On my flight today, I played around with several dataframe operations. I wouldn’t say I learned anything new. The majority of the hour went to refreshing my understanding of window functions.

Fittingly, the example I was studying consisted of flights data:

+--------+-----+--------+------+-----------+
|    date|delay|distance|origin|destination|
+--------+-----+--------+------+-----------+
|01011245|    6|     602|   ABE|        ATL|
|01020600|   -8|     369|   ABE|        DTW|
|01021245|   -2|     602|   ABE|        ATL|
|01020605|   -4|     602|   ABE|        ATL|
|01031245|   -4|     602|   ABE|        ATL|
|01030605|    0|     602|   ABE|        ATL|
...

You may recognize this US flights delay dataset.
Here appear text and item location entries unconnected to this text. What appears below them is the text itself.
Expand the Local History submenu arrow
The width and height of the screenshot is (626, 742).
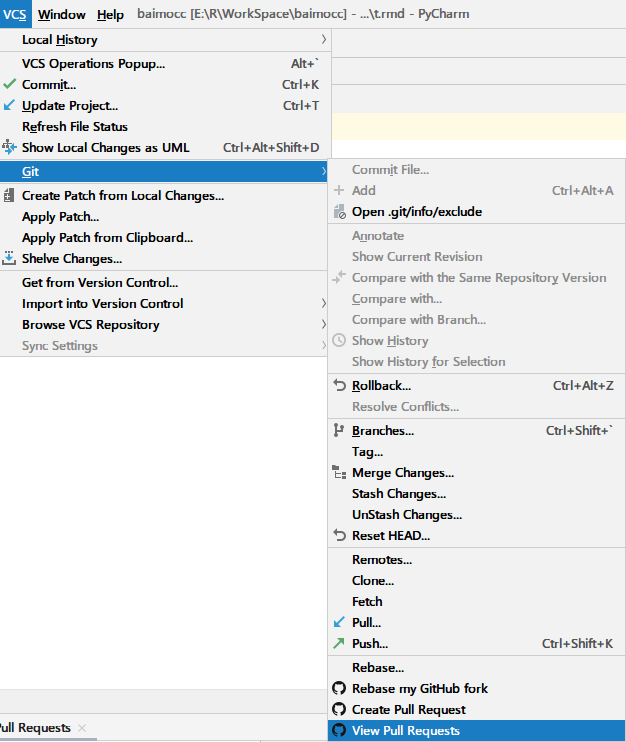point(324,39)
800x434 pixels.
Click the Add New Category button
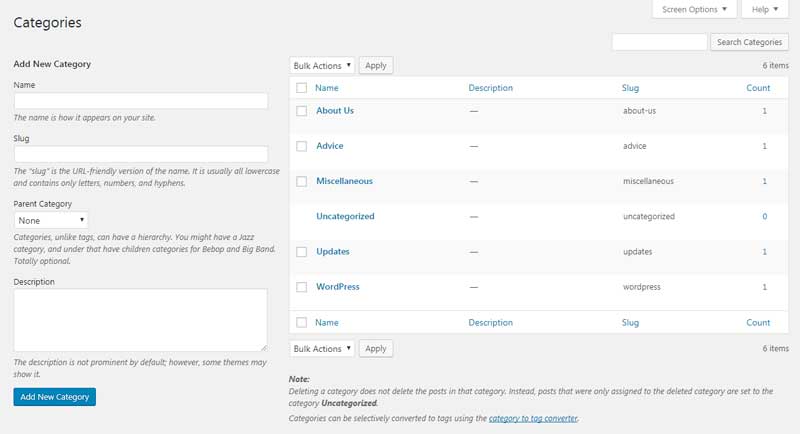click(x=55, y=397)
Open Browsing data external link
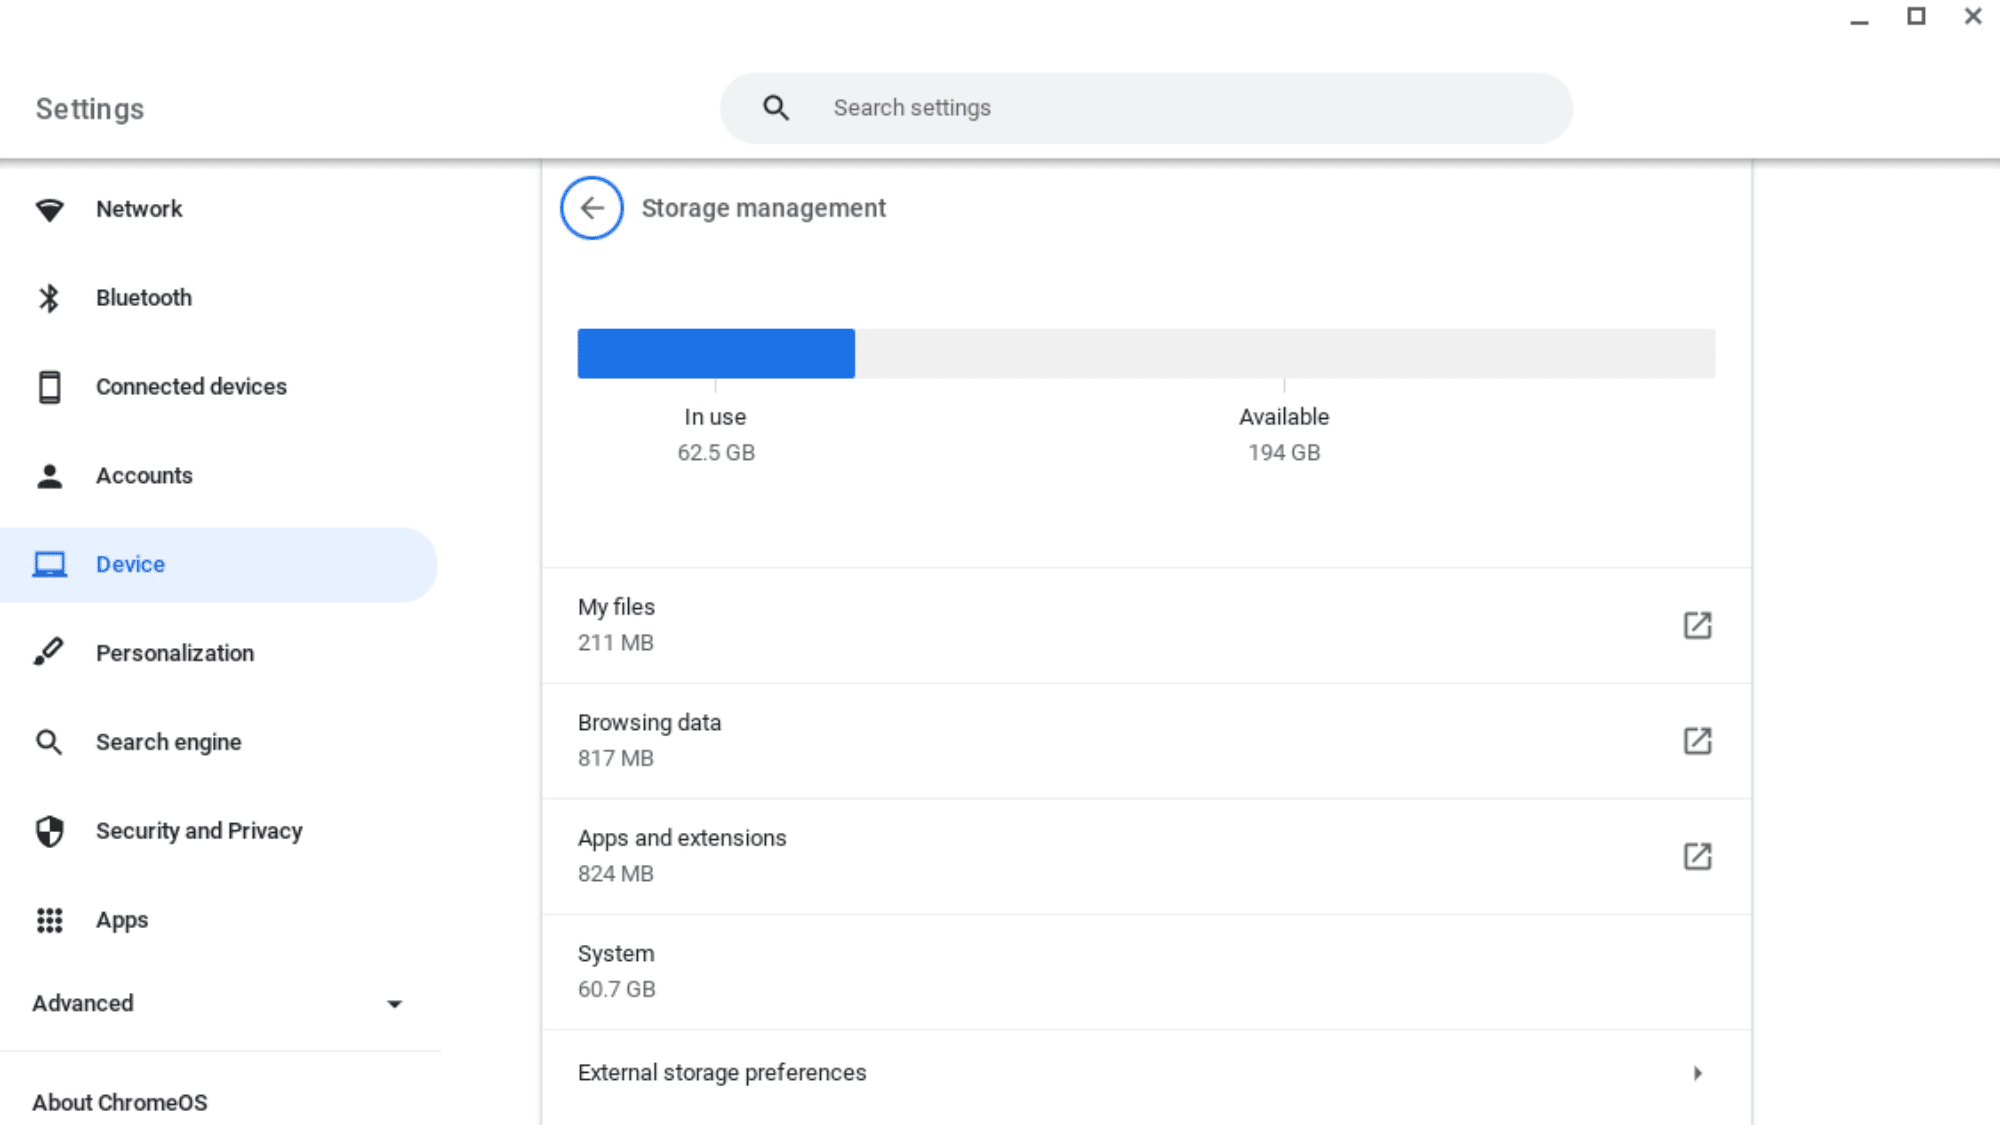The image size is (2000, 1125). 1699,741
I had to calculate the top 3 destinations with the largest delays for every origin. This can be solved with so-called window functions.

I wrote a Common Table Expression (CTE) that first aggregated the delay by origin and destination. Subsequently, I created a rank column by a windowed function that ranks each row over each origin. Keeping the top 3 rows then gives the top 3 destinations with the largest delay for every origin:

WITH departureDelaysTotals AS (
  SELECT origin, destination, SUM(delay) AS delayTotal
  FROM departureDelays
  WHERE
    origin IN ('SEA', 'SFO', 'JFK') AND 
    destination IN ('SEA', 'SFO', 'JFK', 'DEN', 'ORD', 'LAX','ATL')
  GROUP BY origin, destination
)

SELECT origin, destination, delayTotal, rank
FROM 
  (
    SELECT
      origin,
      destination,
      delayTotal,
      dense_rank() OVER (
        PARTITION BY origin
        ORDER BY delayTotal DESC
      ) as rank
    FROM departureDelaysTotals
  )
WHERE rank <= 3

Not exactly novel, but it was nice to review window functions.